= Beginning of Section =
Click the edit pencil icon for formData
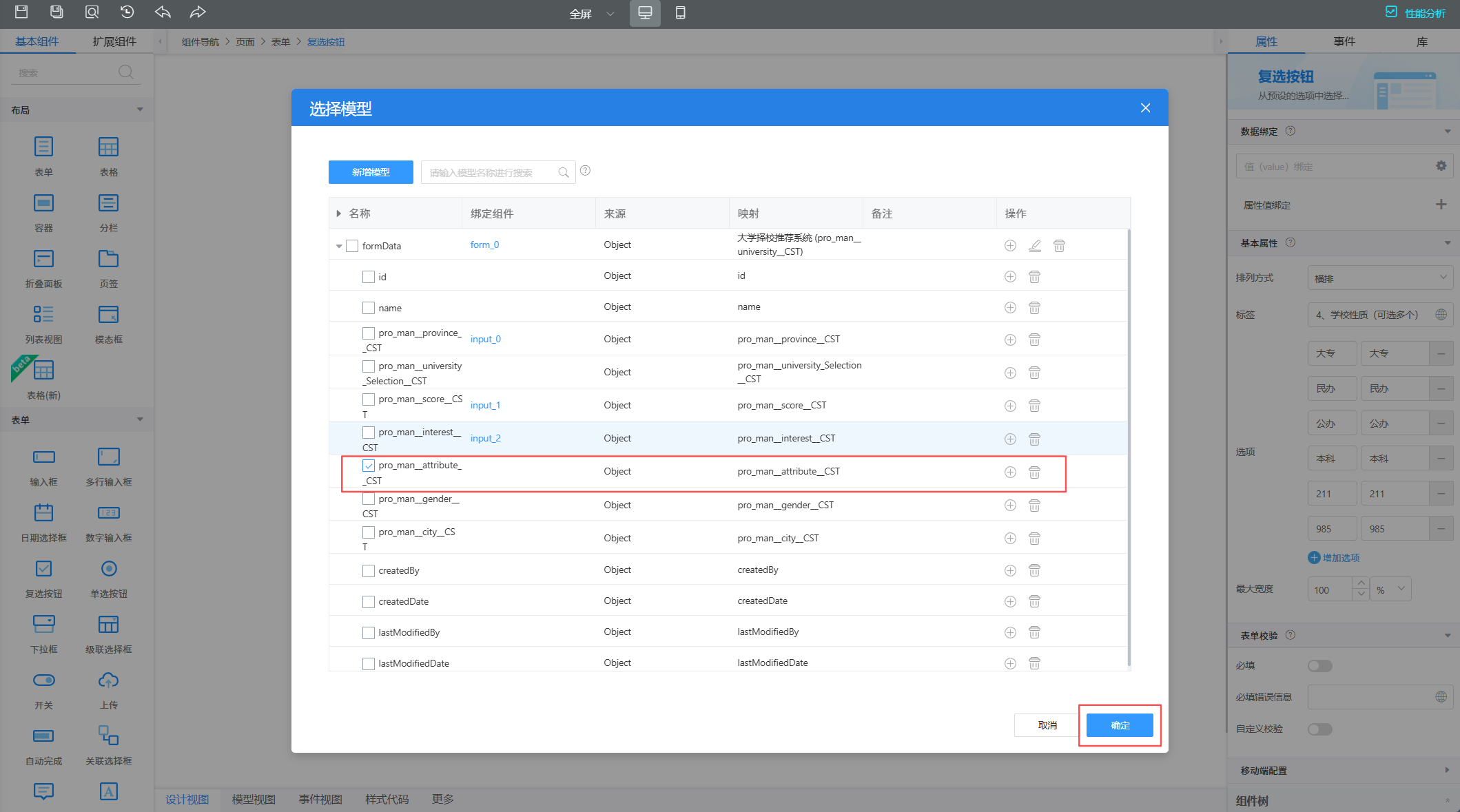The image size is (1460, 812). (1034, 246)
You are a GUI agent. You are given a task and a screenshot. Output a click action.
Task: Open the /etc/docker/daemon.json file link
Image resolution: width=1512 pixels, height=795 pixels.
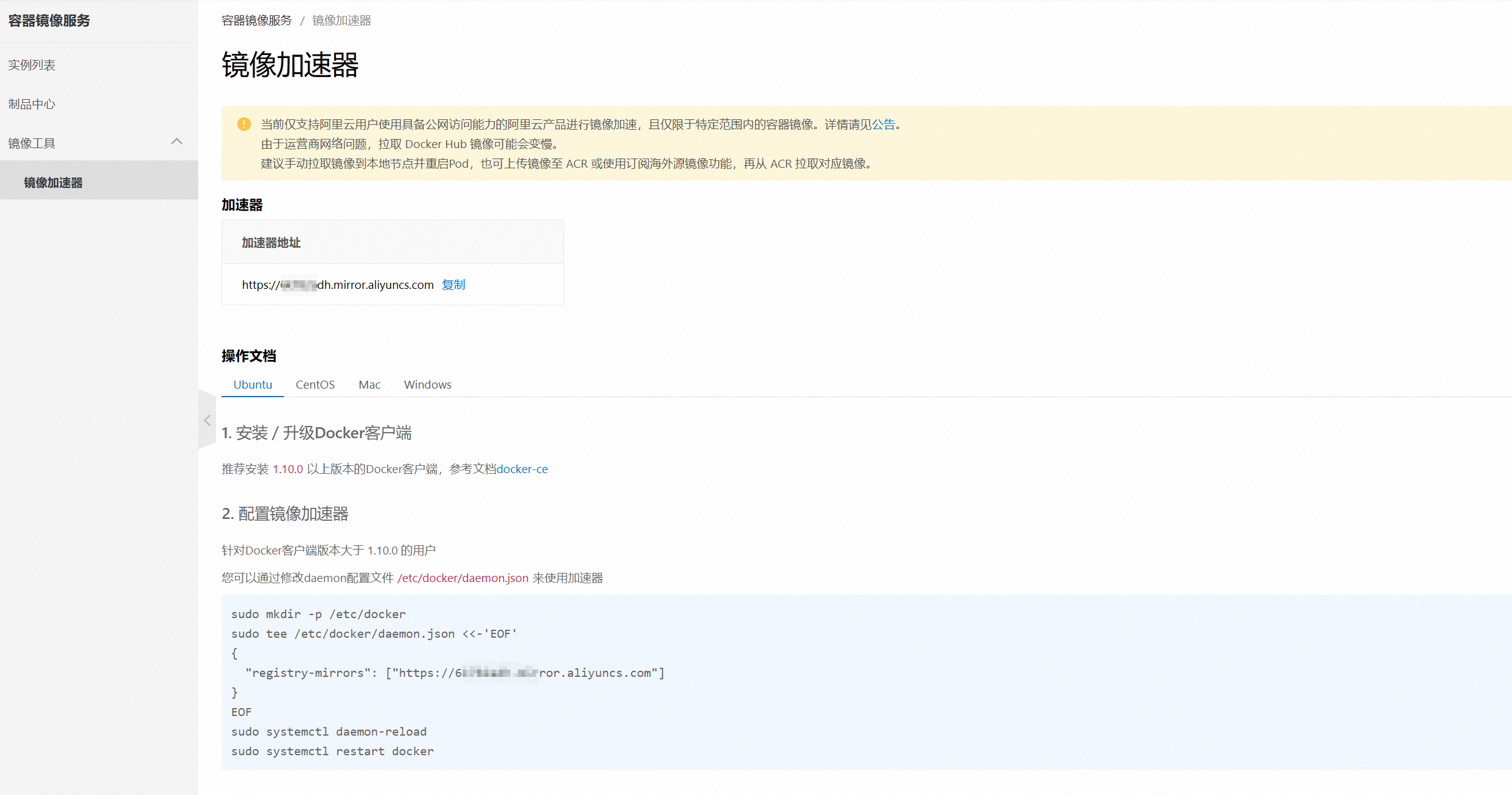(461, 578)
= End of Section =
The answer must restate each entry word for word and contain no images.

Click the edit pencil icon for formData
The image size is (1460, 812). (1034, 246)
You are a GUI agent. You are given a task and a screenshot. Output a click action.
Task: Open the /etc/docker/daemon.json file link
Image resolution: width=1512 pixels, height=795 pixels.
(461, 578)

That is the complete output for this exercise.